Task to carry out:
List the entries as numbered lines, starting at the line with "Where should I" and continuing through the last line of the entries, both ends included. Skip blank lines and leave out the pictures.

--- Data to process ---

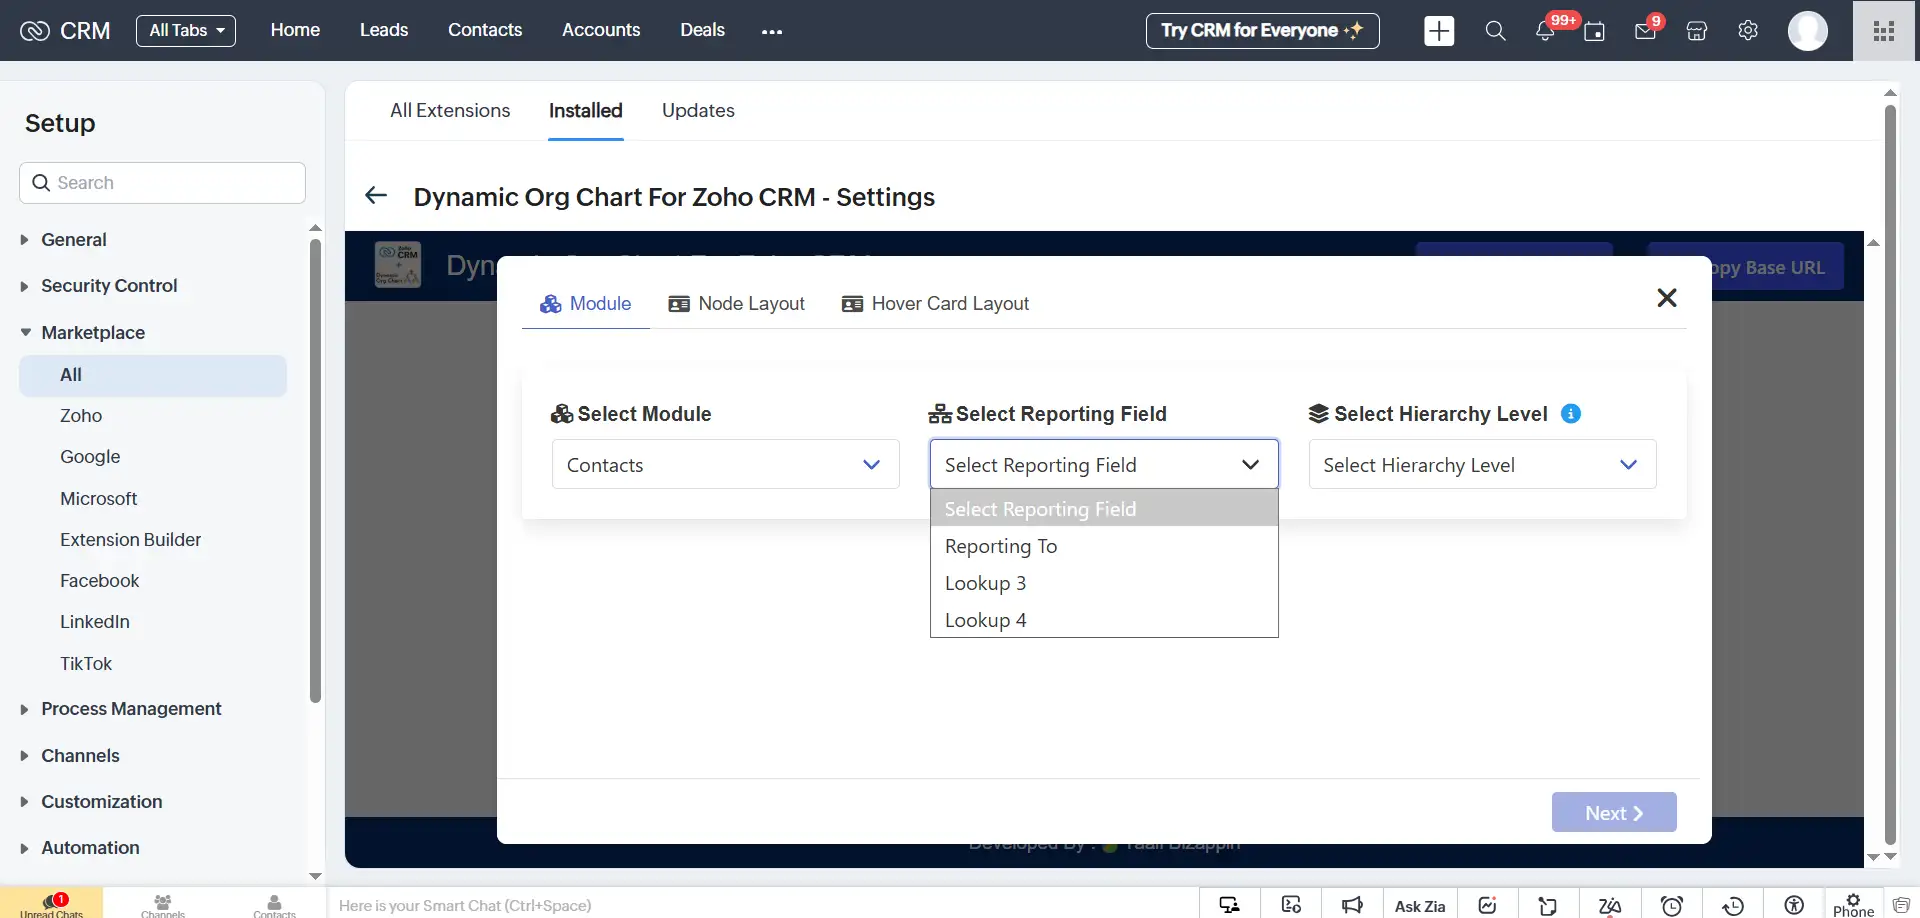Switch to the Node Layout tab
Viewport: 1920px width, 918px height.
(737, 304)
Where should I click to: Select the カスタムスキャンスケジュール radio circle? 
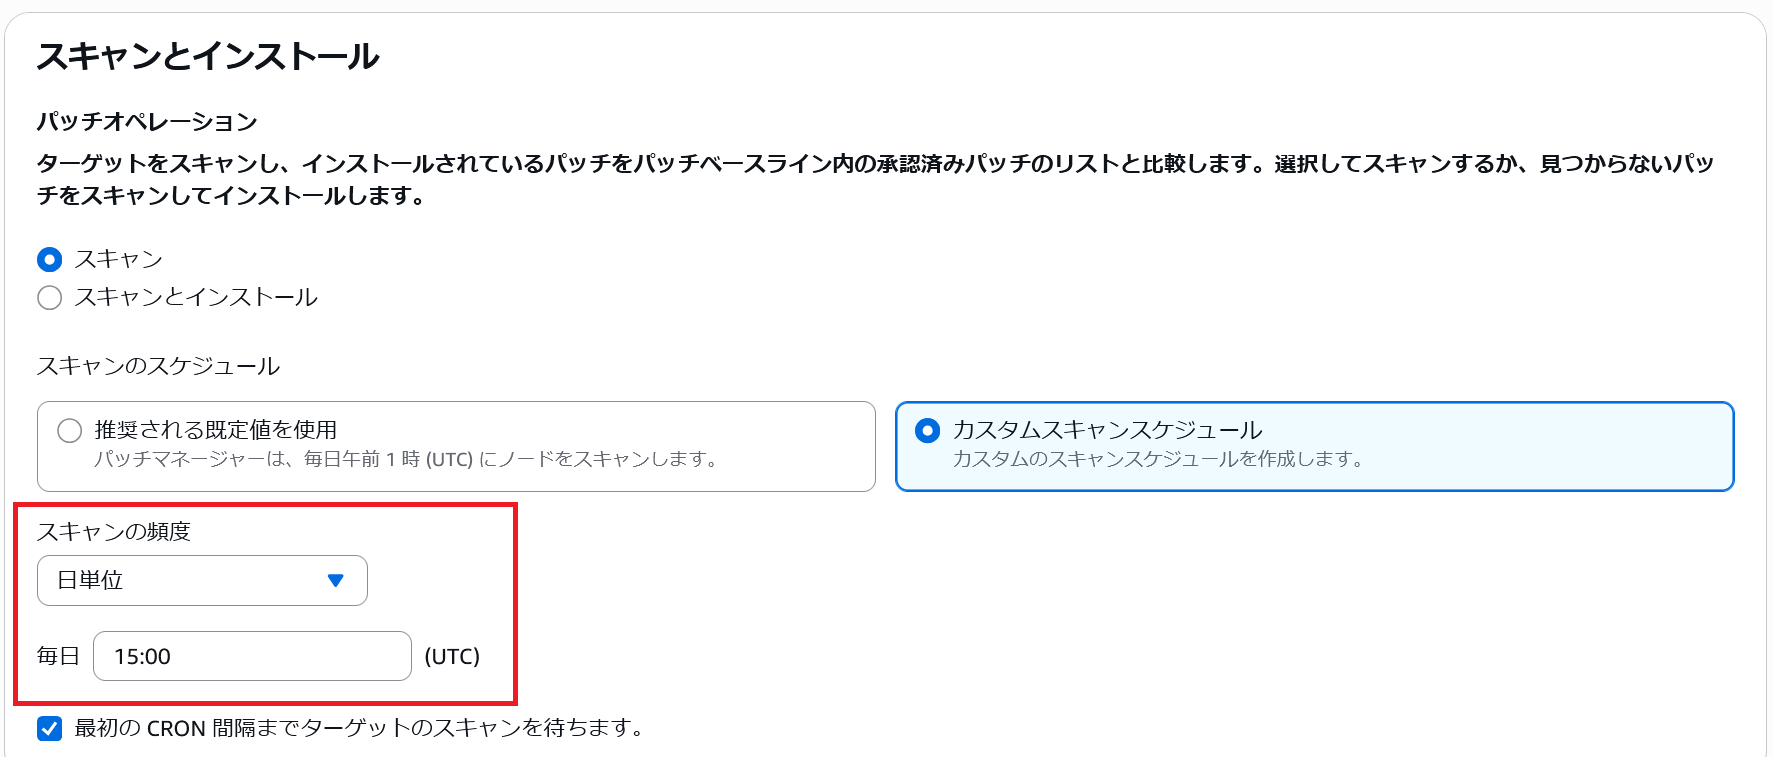click(928, 431)
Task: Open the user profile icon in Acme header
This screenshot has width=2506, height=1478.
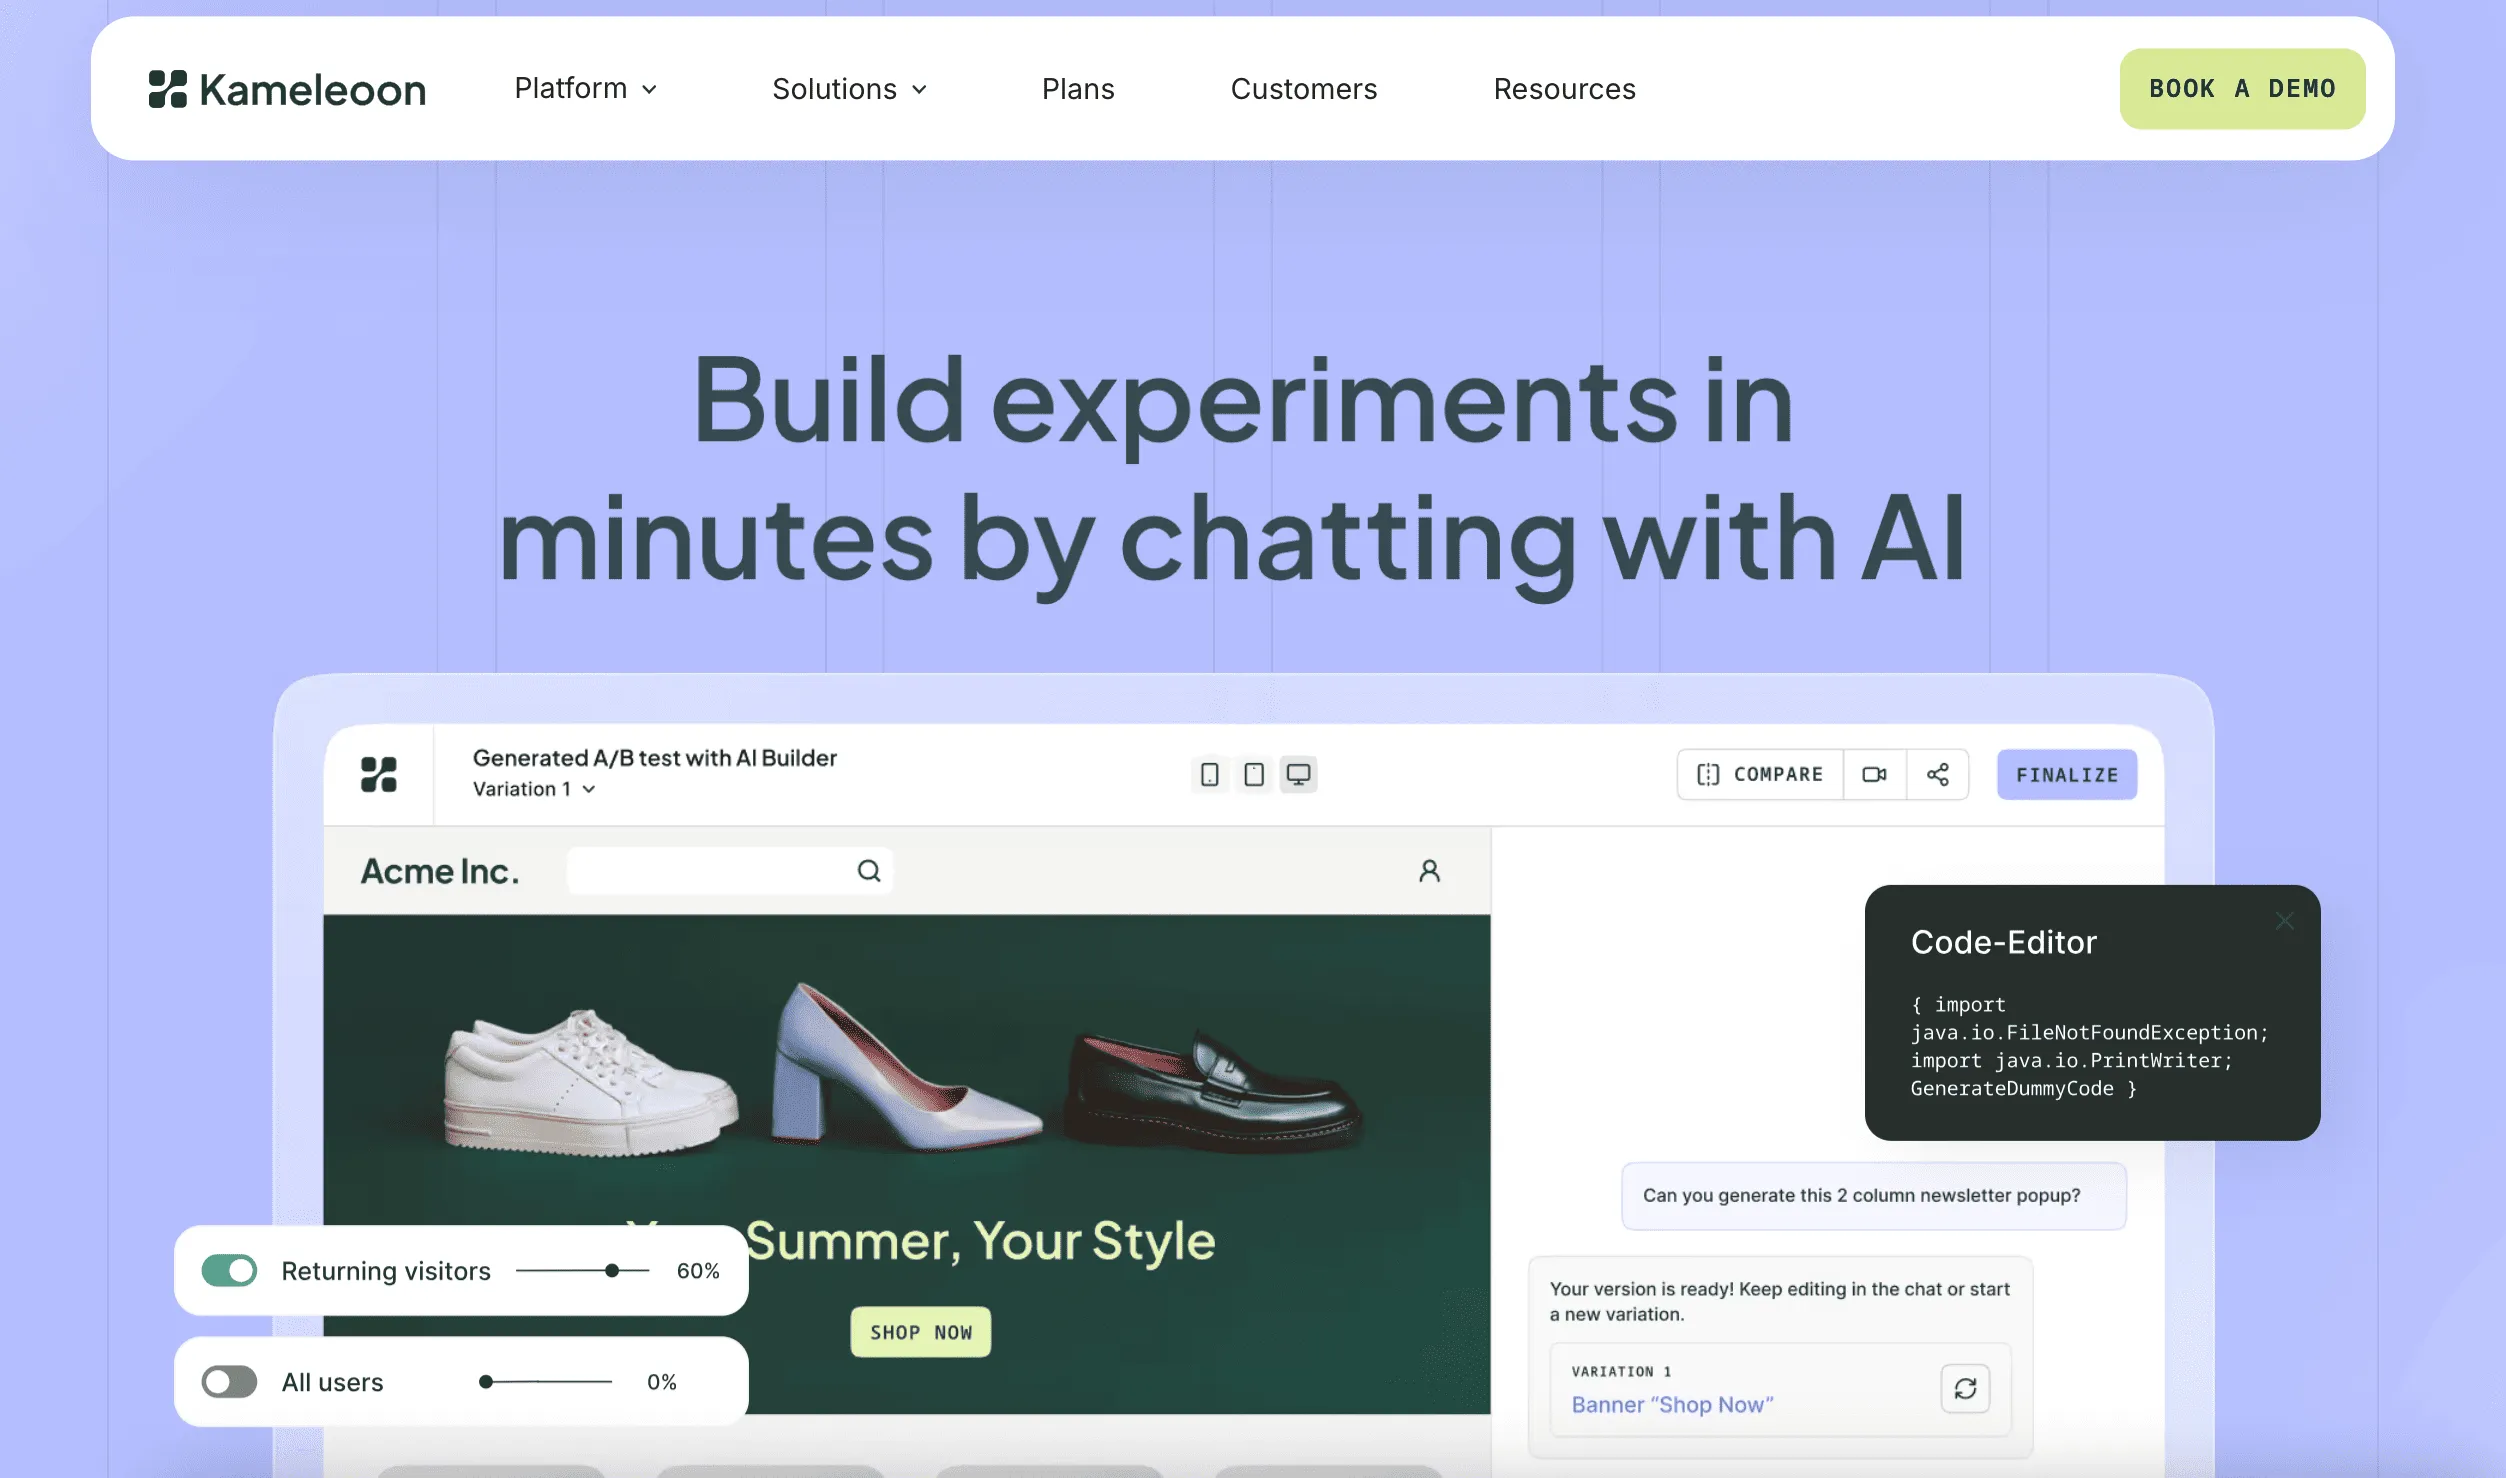Action: tap(1429, 871)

---

The solution:
1. Where should I click to: Select the カスタムスキャンスケジュール radio circle? 
2. click(928, 431)
3. Task: Open the user profile icon in Acme header
4. This screenshot has width=2506, height=1478.
5. Action: tap(1429, 871)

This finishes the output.